NBA superstar LeBron James said in an Instagram post Thursday that as a minority owner, Stevens "knew exactly what he was doing which was so uncalled for."
"When you sit courtside you absolutely know what comes with being on the floor and if you don’t know it’s on the back on the ticket itself that states the guidelines," James wrote.
In a statement released late Thursday afternoon, Stevens said he took full responsibility for the incident and is "embarrassed by what transpired."
"What I did was wrong and there is no excuse for it," Stevens said. "Mr. Lowry deserves better, and I have reached out today in an attempt to directly apologize to him and other members of the Raptors and Warriors organizations."
"I hope that Mr. Lowry and others impacted by this lapse in judgment understand that the behavior I demonstrated last night does not reflect the person I am or have been throughout my life. I made a mistake and I'm truly sorry. I need to be better and look forward to making it right."

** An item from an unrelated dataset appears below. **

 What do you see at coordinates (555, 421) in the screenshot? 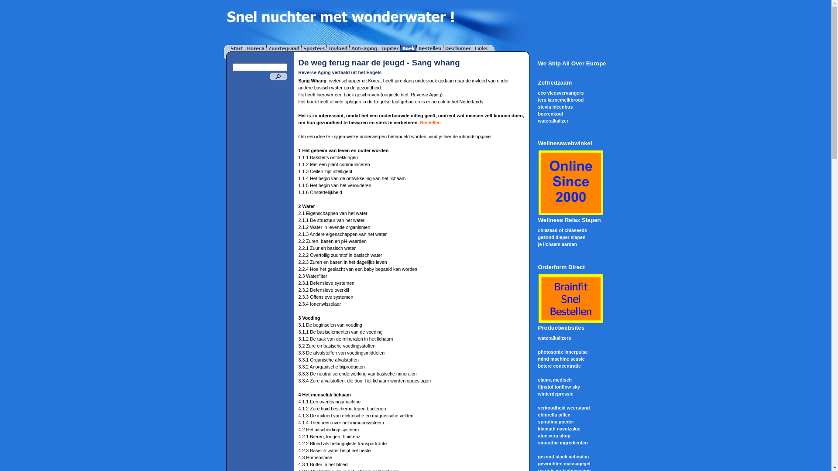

Stevens has served as a trustee at Menlo School in Atherton (though he is not listed as a current board member) and sits on the board of directors for Nvidia, Quantenna, Innovium and Second Spectrum, according to a profile on the S-Cubed Capital website. The website lists him as a special limited partner and former managing partner at Sequoia Capital, a Menlo Park-based venture capital firm.
In 2015 he and his wife Mary donated $50 million to the University of Southern California for a brain research program as part of a pledge to give away at least half of their wealth.